What is needed
In the records below, find every line that contains "will" and list it.

Data for this task
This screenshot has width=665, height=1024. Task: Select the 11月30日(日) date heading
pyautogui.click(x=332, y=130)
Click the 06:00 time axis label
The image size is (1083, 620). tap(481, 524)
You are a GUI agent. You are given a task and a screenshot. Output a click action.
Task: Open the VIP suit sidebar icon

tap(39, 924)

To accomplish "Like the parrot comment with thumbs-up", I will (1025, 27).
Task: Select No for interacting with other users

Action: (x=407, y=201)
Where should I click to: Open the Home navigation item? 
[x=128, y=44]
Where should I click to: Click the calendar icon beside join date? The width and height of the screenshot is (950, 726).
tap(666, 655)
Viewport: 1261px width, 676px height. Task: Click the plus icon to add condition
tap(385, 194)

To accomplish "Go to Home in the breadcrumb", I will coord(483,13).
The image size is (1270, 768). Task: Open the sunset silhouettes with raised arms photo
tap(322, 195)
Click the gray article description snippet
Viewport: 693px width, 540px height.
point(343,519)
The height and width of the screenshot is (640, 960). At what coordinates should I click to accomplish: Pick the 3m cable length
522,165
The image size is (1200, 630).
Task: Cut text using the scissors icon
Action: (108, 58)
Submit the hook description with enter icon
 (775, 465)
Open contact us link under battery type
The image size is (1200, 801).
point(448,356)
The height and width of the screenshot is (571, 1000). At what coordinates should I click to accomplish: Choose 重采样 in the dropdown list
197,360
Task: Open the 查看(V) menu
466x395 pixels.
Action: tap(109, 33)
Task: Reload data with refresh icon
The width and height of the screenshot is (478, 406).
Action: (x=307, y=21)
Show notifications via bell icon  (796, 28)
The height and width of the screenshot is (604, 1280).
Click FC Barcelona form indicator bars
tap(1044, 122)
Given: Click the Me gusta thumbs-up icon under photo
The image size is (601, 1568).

Solution to the exercise
To accomplish "Like the parrot comment with thumbs-up", I will (1025, 27).
To accomplish "Go to Home in the breadcrumb", I will coord(483,13).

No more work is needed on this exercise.